Preference pages should not be presented as applications. That desktop
preferences is under a menu entry called "Applications" is regrettable,
and a point that Nils and I discussed for quite a while with no good
solutions presenting themselves to our little minds.

> > (applications://Preferences, applications://system)
> 
> And I must say I disagree with this decision, since they were already put 
> somewhere else before that. That decision was already made before seth 
> made his decision, if that matters.

Eh? Preferences/Settings in GNOME have been under the
Applications/Programs menu for quite a while now. Ximian customized this
and adding a top-level Settings menu, which I sort of liked, and I
originally pushed for the GNOME 2 menus. See below for more discussion
of this.

> I would prefer if e.g. "desktop preferences" were part of the toplevel 
> gnome menu rather than under applications, since I'm not sure at all that 
> people will look under applications when they browse the menu looking for 
> where to change the font. Of course they'll quickly learn that the fact 
> that the submenu is called applications doesn't mean anything, and in fact 
> whatever you want to do it's the menu to look in (unless you want to take 
> a screenshot, which for some unknown reason has been decided is more 
> worthy than e.g. preferences of a top-level menu entry).

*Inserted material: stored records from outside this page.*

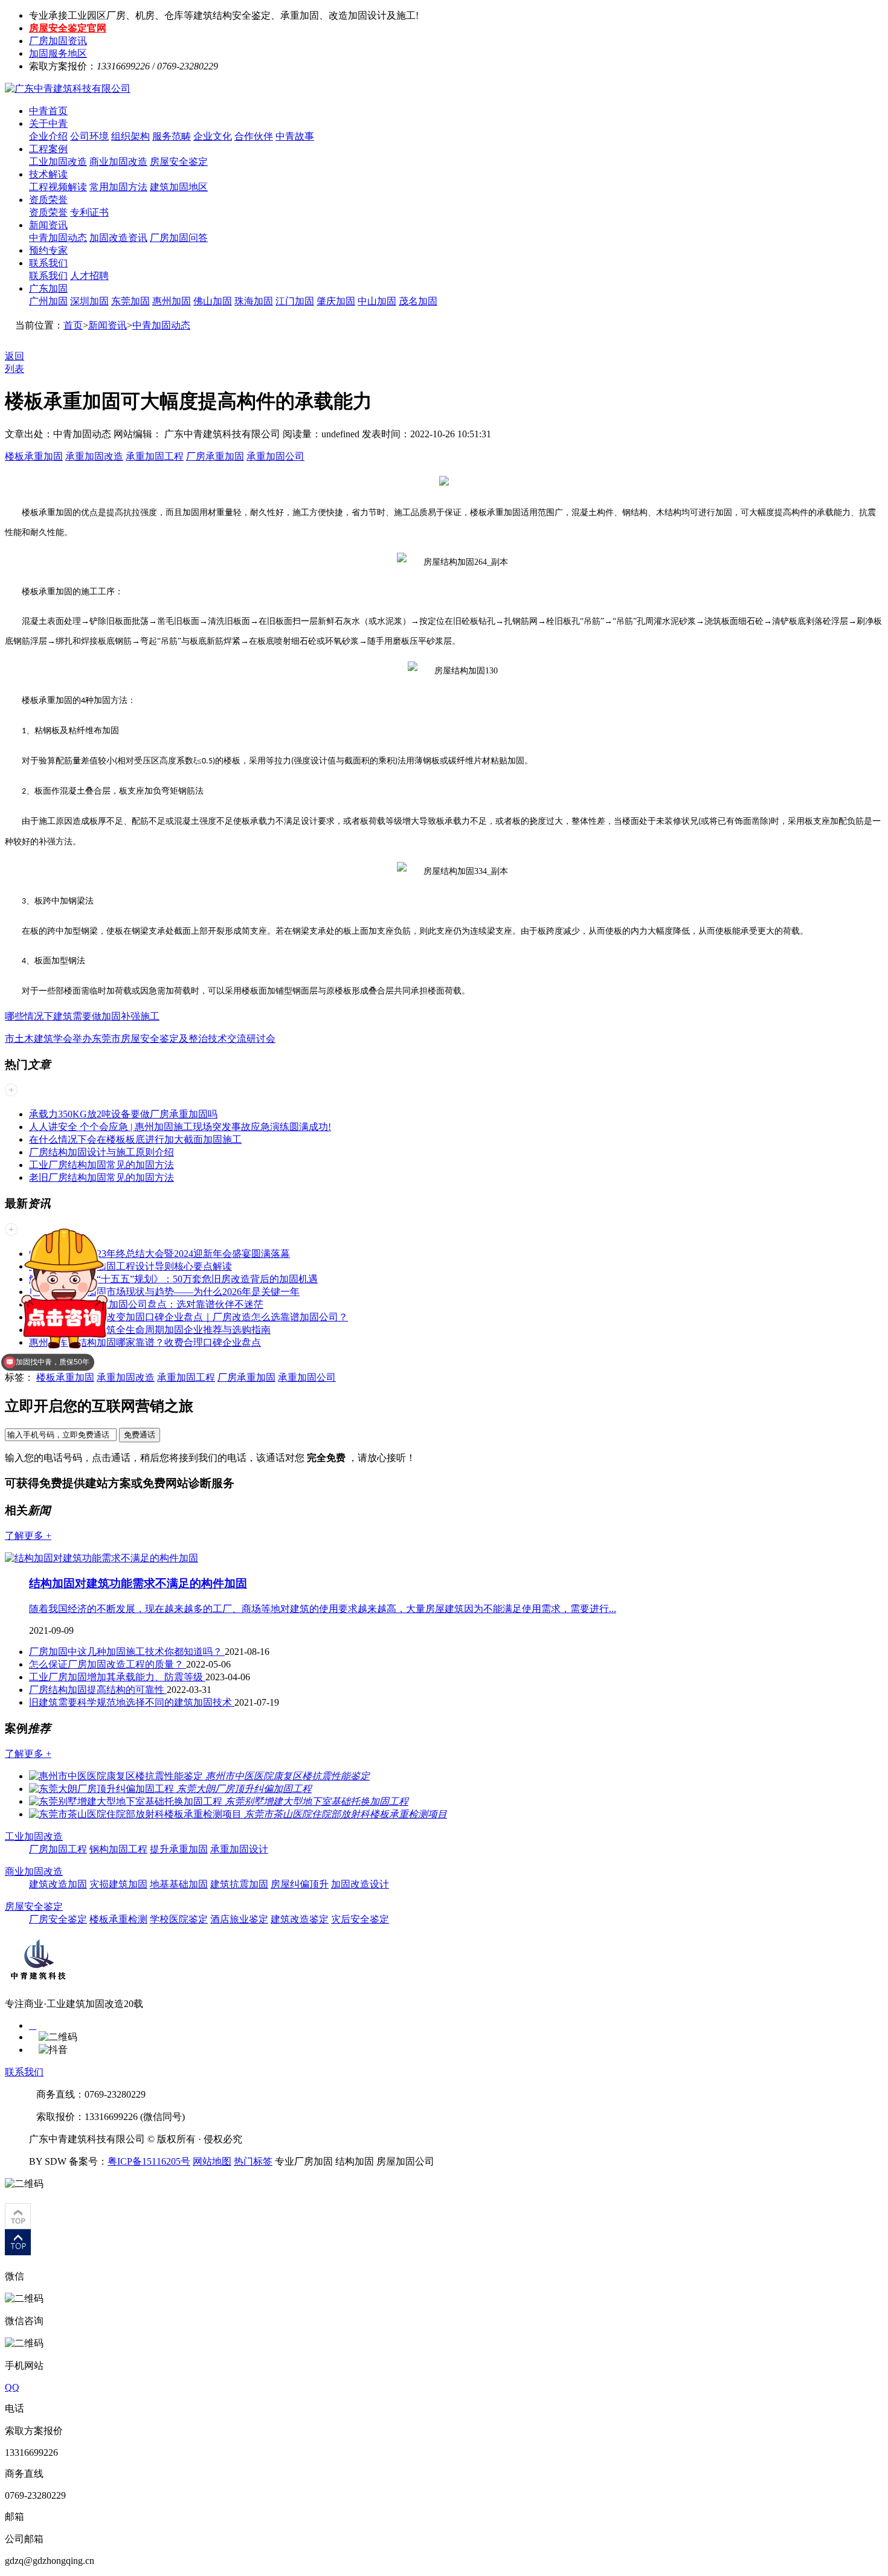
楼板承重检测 (118, 1919)
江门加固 (294, 301)
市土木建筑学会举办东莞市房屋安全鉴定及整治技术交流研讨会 (140, 1038)
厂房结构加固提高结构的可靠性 (98, 1690)
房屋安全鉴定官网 (67, 28)
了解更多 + (28, 1536)
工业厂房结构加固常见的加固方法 (101, 1165)
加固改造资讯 (118, 238)
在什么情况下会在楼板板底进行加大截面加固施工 (135, 1139)
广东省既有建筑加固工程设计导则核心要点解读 (130, 1266)
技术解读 (48, 174)
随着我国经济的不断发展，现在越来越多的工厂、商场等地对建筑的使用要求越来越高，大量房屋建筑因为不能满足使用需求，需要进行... (322, 1609)
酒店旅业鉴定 (239, 1919)
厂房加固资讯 (58, 41)
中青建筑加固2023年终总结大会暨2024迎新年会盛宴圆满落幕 (159, 1253)
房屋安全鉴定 (179, 161)
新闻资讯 (48, 225)
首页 (73, 325)
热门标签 (253, 2161)
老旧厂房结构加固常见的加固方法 (101, 1177)
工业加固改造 (58, 161)
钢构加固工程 (118, 1849)
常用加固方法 (118, 187)
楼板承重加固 (34, 456)
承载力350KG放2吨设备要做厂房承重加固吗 (123, 1114)
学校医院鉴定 (179, 1919)
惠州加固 (171, 301)
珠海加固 (253, 301)
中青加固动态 (58, 238)
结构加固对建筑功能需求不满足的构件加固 (138, 1583)
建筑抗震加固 (239, 1884)
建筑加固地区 (179, 187)
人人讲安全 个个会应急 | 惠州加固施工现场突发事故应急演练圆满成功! (180, 1127)
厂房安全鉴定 (58, 1919)
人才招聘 (89, 276)
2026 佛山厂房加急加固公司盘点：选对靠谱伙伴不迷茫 (146, 1304)
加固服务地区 (58, 53)
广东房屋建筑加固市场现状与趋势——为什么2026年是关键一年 (164, 1291)
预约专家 (48, 250)
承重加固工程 (155, 456)
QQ (12, 2387)
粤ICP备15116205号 (149, 2161)
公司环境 (89, 136)
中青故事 (294, 136)
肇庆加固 (336, 301)
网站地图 (212, 2161)
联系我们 (48, 263)
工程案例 (48, 149)
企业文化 (212, 136)
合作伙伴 (253, 136)
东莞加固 (130, 301)
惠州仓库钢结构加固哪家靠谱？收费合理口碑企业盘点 (145, 1342)
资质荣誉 (48, 199)
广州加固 (48, 301)
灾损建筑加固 (118, 1884)
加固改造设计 (360, 1884)
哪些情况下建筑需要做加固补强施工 (82, 1016)
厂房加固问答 (179, 238)
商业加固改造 (118, 161)
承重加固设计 (239, 1849)
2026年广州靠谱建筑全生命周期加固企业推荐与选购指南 (150, 1330)
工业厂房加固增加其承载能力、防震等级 (117, 1677)
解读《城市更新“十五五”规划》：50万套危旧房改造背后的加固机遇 (173, 1279)
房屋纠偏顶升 (300, 1884)
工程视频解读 (58, 187)
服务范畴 (171, 136)
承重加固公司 (275, 456)
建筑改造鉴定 (300, 1919)
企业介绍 (48, 136)
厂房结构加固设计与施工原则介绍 (101, 1152)
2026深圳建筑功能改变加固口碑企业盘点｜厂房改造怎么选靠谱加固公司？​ (188, 1317)
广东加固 (48, 288)
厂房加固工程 (58, 1849)
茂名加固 (418, 301)
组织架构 (130, 136)
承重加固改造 (94, 456)
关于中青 (48, 123)
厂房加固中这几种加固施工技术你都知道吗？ (127, 1651)
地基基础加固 (179, 1884)
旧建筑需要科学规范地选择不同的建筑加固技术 (131, 1702)
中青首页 (48, 111)
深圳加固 (89, 301)
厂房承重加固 (215, 456)
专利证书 (89, 212)
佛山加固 (212, 301)
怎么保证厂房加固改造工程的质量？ (107, 1664)
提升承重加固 (179, 1849)
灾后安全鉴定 (360, 1919)
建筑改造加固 (58, 1884)
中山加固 (377, 301)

FWIW, I didn't think screen shot taking should be in the actions menu.
It didn't seem like an important enough item to me to promote it to such
prominence.

We discussed making Preferences a top-level item. While on the one hand
this is obviously a more coherent arrangement since we aren't
incorrectly classifying preferences as an Application, it pushes
Preferences to more prominence than I think is really necessary. I
originally pushed for this idea and Calum (I think it was Calum?)
convinced me that Preferences didn't really need to be promoted that
much. 

How often do you access preferences relative to either applications or
actions? It could well be that I don't have normal use patterns, but in
the course of daily work I use search and run, or launch an application
far more frequently than I change a preference. I do fiddle in
preferences a lot these days, but that's because I'm working on the
control center. That I guess is the primary argument against making
Preferences is a top level item.

Honestly, I don't have strong feelings either way though. There are
things to be gained and lost in both approaches.